- _PROBLEM DESCRIPTION_
The answer must be an exact copy of the lines from the one with "Task: Click the Refresh" through the final line below, with no pictures and nothing else.

- _Recorded data_
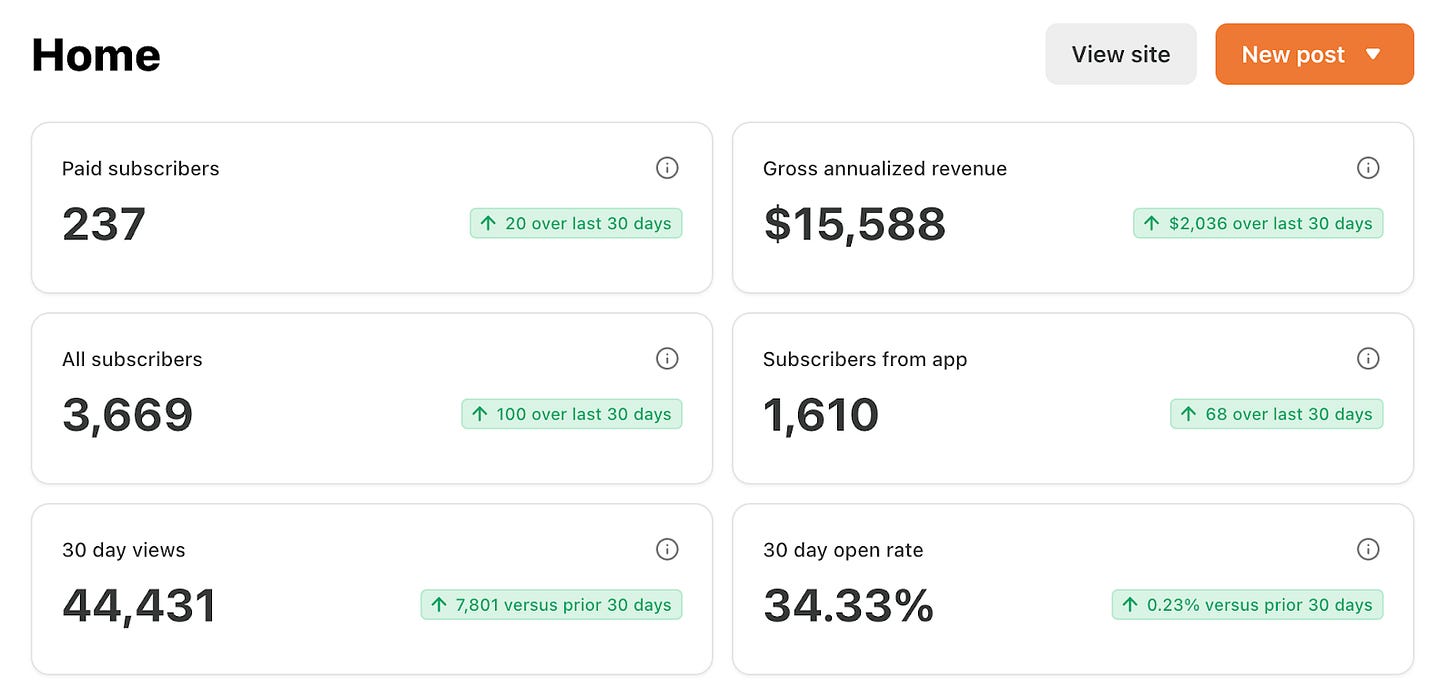Click the New post button label
This screenshot has width=1456, height=700.
[1292, 55]
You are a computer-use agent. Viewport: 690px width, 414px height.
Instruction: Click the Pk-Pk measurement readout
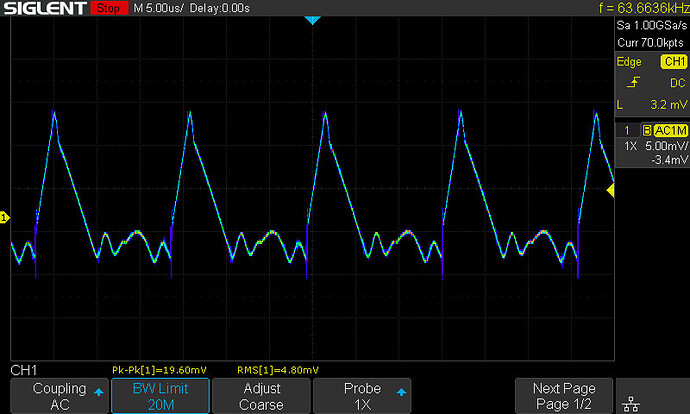click(159, 370)
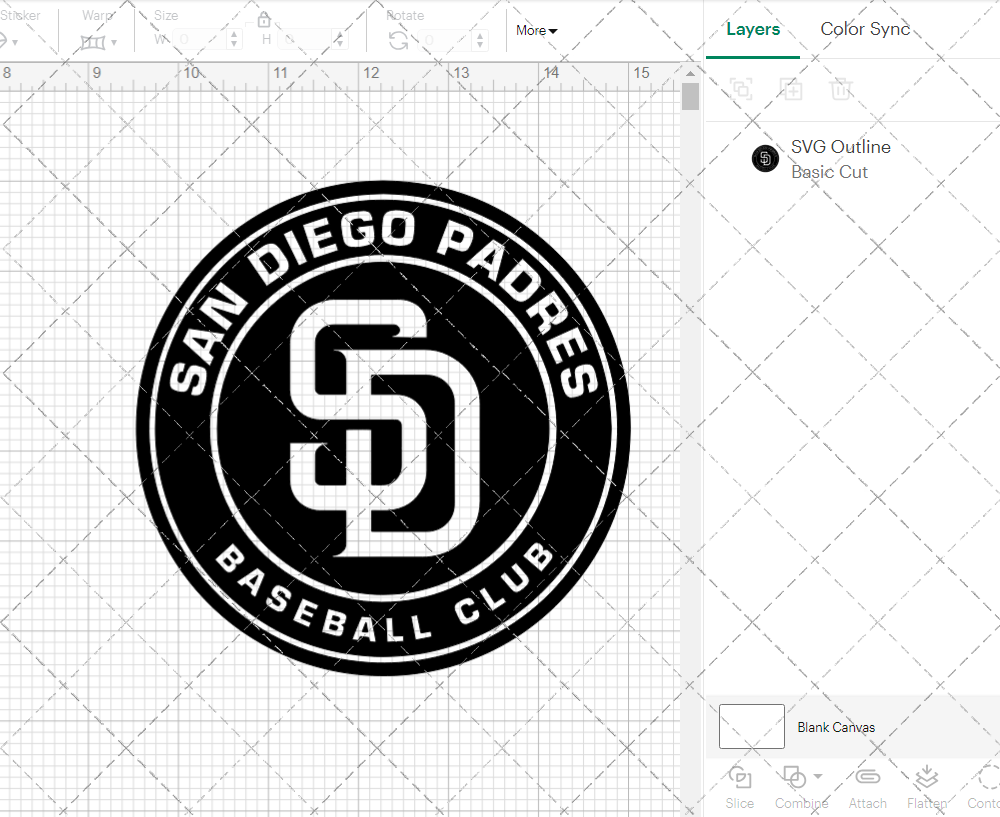The height and width of the screenshot is (817, 1000).
Task: Click the Combine tool icon
Action: click(x=795, y=778)
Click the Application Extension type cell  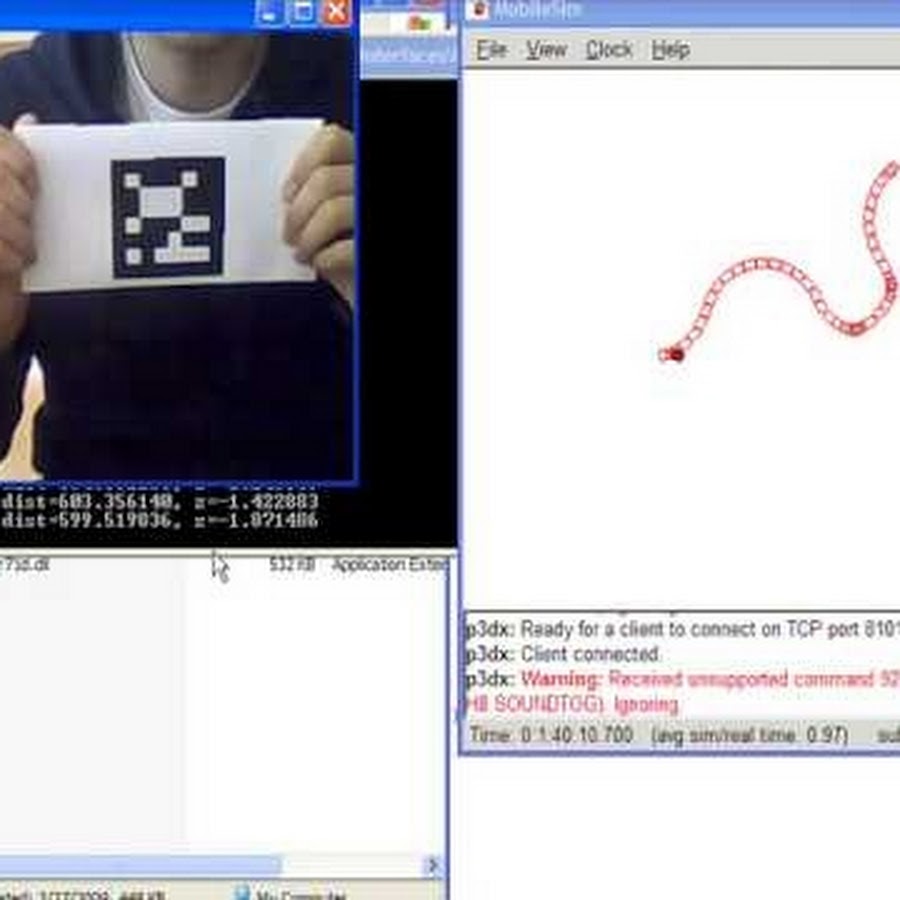click(390, 565)
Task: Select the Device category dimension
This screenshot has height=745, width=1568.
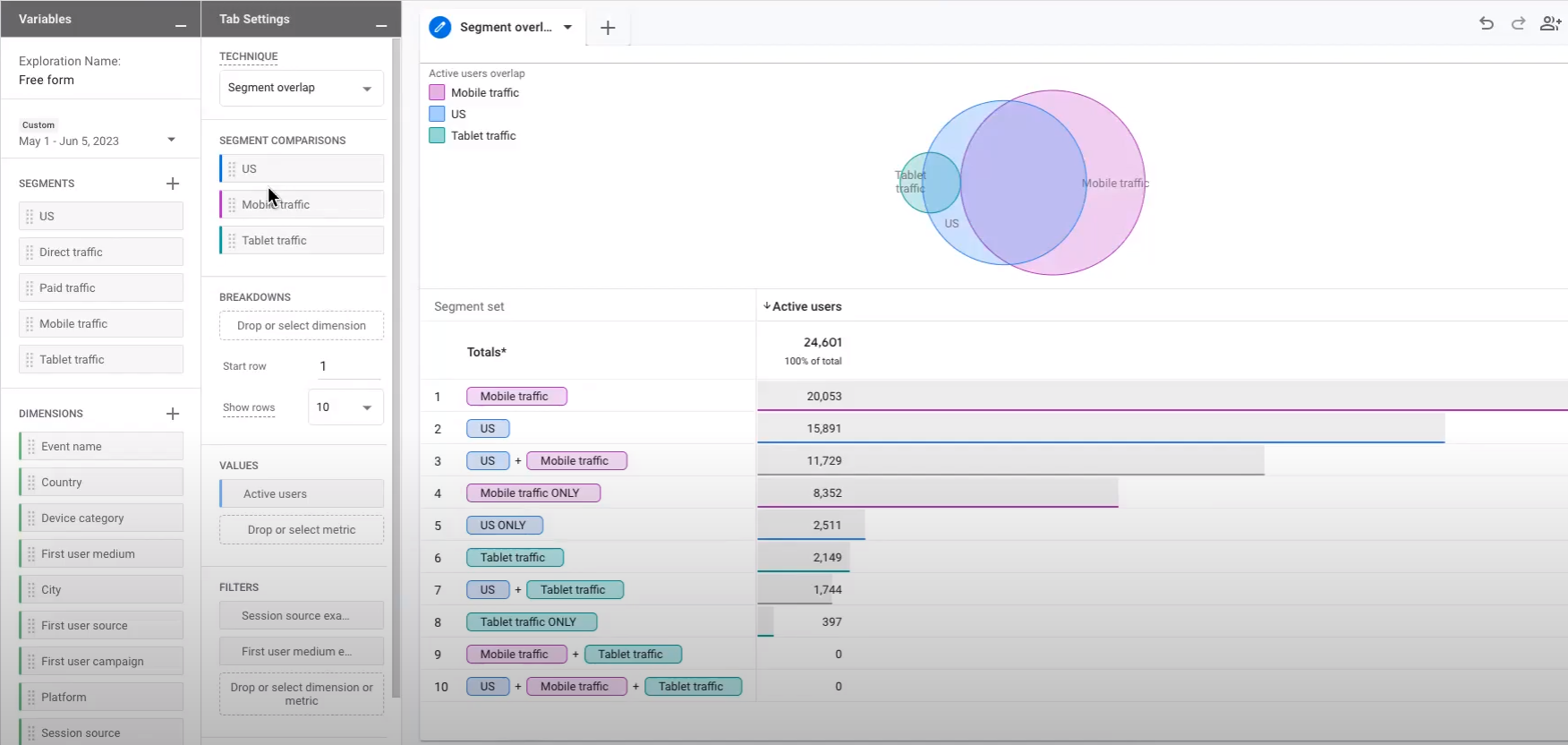Action: pos(101,518)
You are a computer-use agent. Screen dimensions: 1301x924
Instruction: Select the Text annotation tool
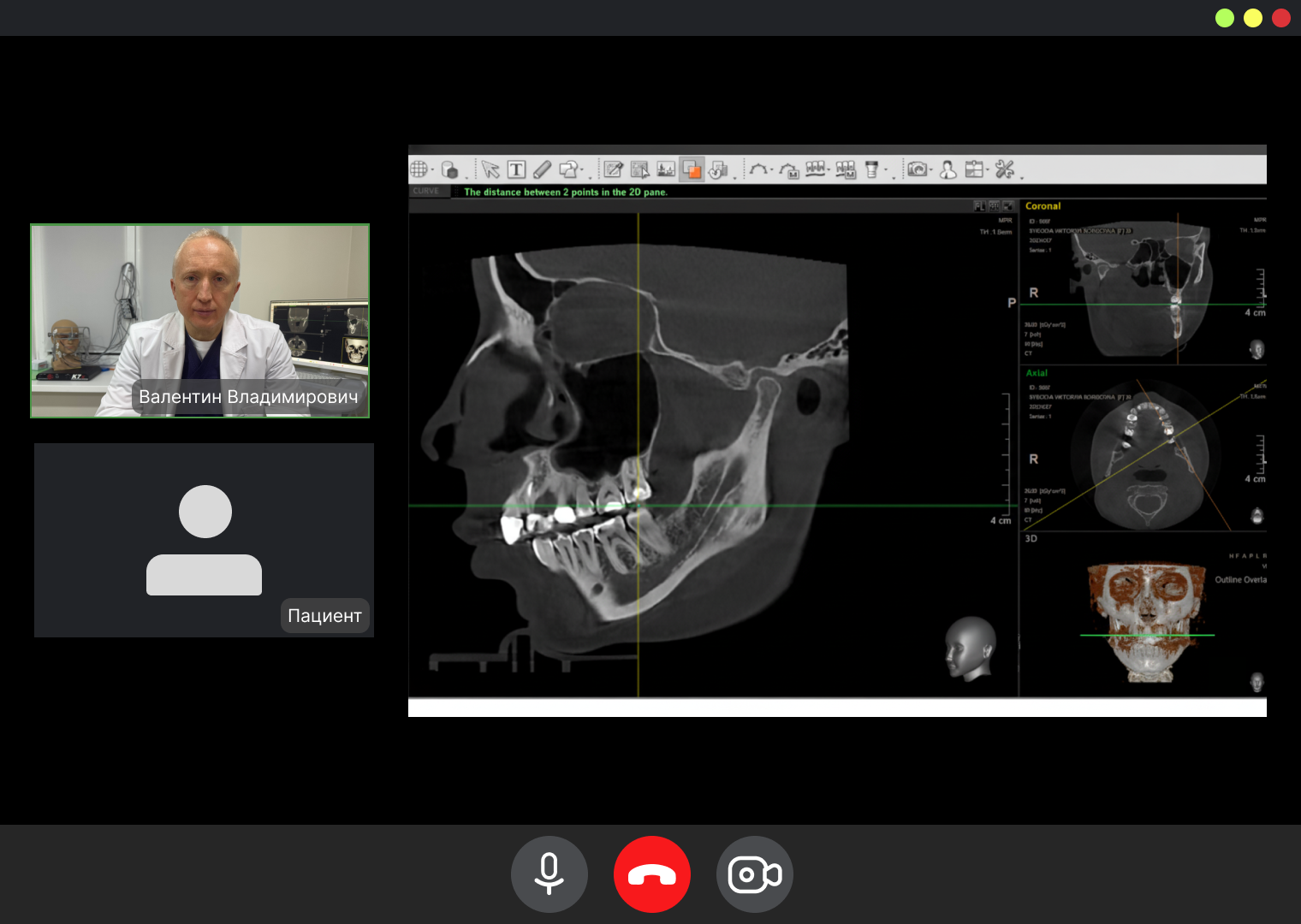516,169
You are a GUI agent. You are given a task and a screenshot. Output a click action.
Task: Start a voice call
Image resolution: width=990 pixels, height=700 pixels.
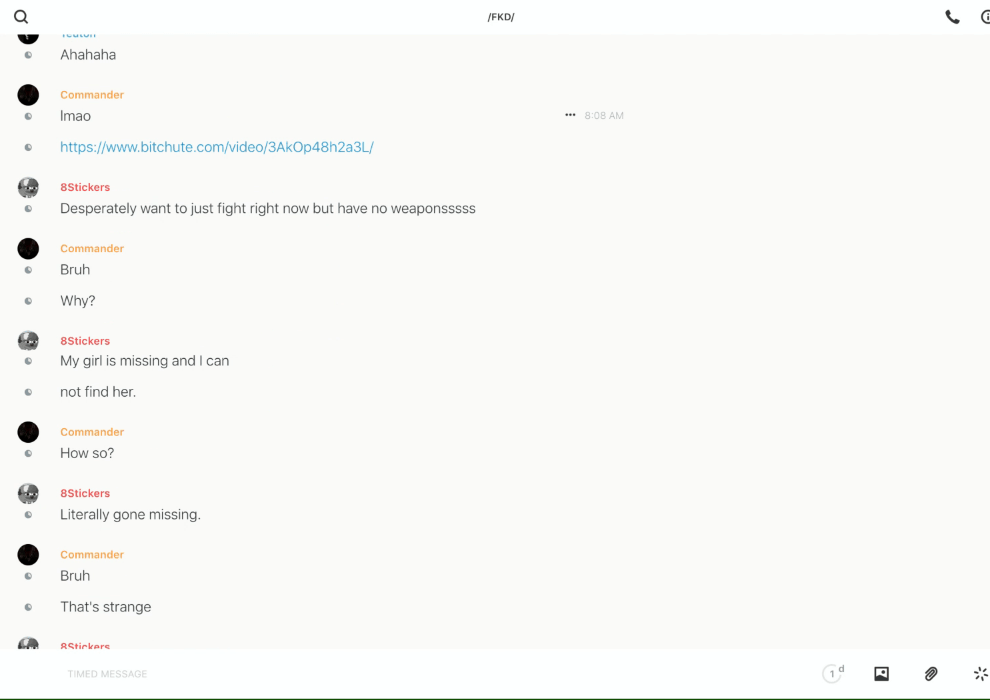952,17
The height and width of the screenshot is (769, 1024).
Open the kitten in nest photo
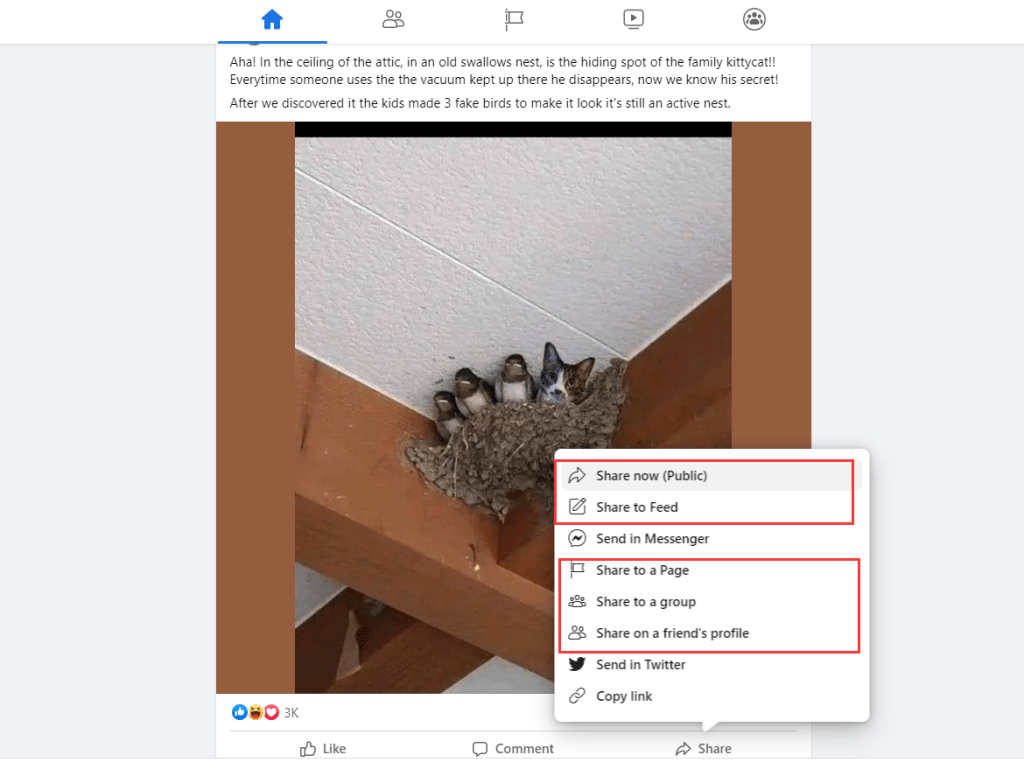(513, 407)
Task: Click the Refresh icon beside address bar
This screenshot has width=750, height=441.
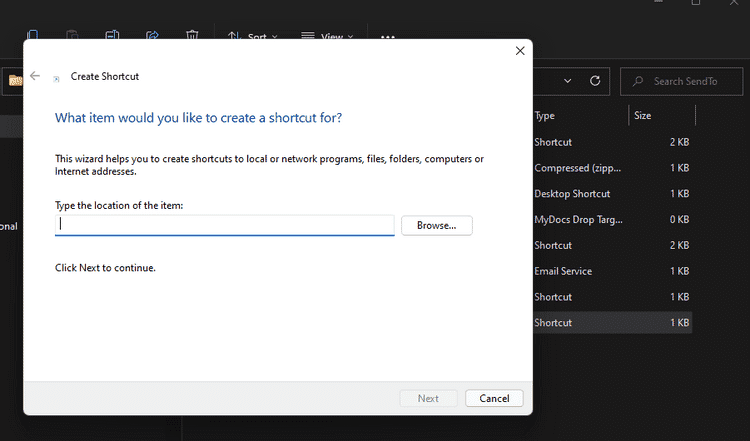Action: [x=595, y=81]
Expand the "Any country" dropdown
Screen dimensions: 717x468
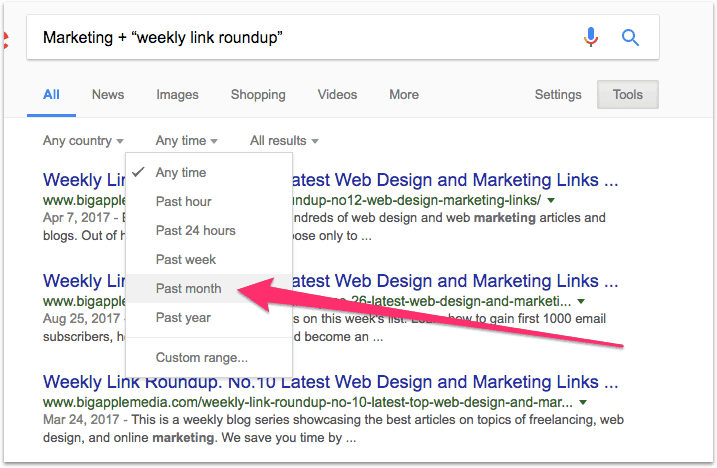point(83,141)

- _WRITTEN SOLUTION_
Task: Click the Refresh icon beside address bar
This screenshot has width=750, height=441.
Action: [x=595, y=81]
Expand the "Any country" dropdown
Screen dimensions: 717x468
point(83,141)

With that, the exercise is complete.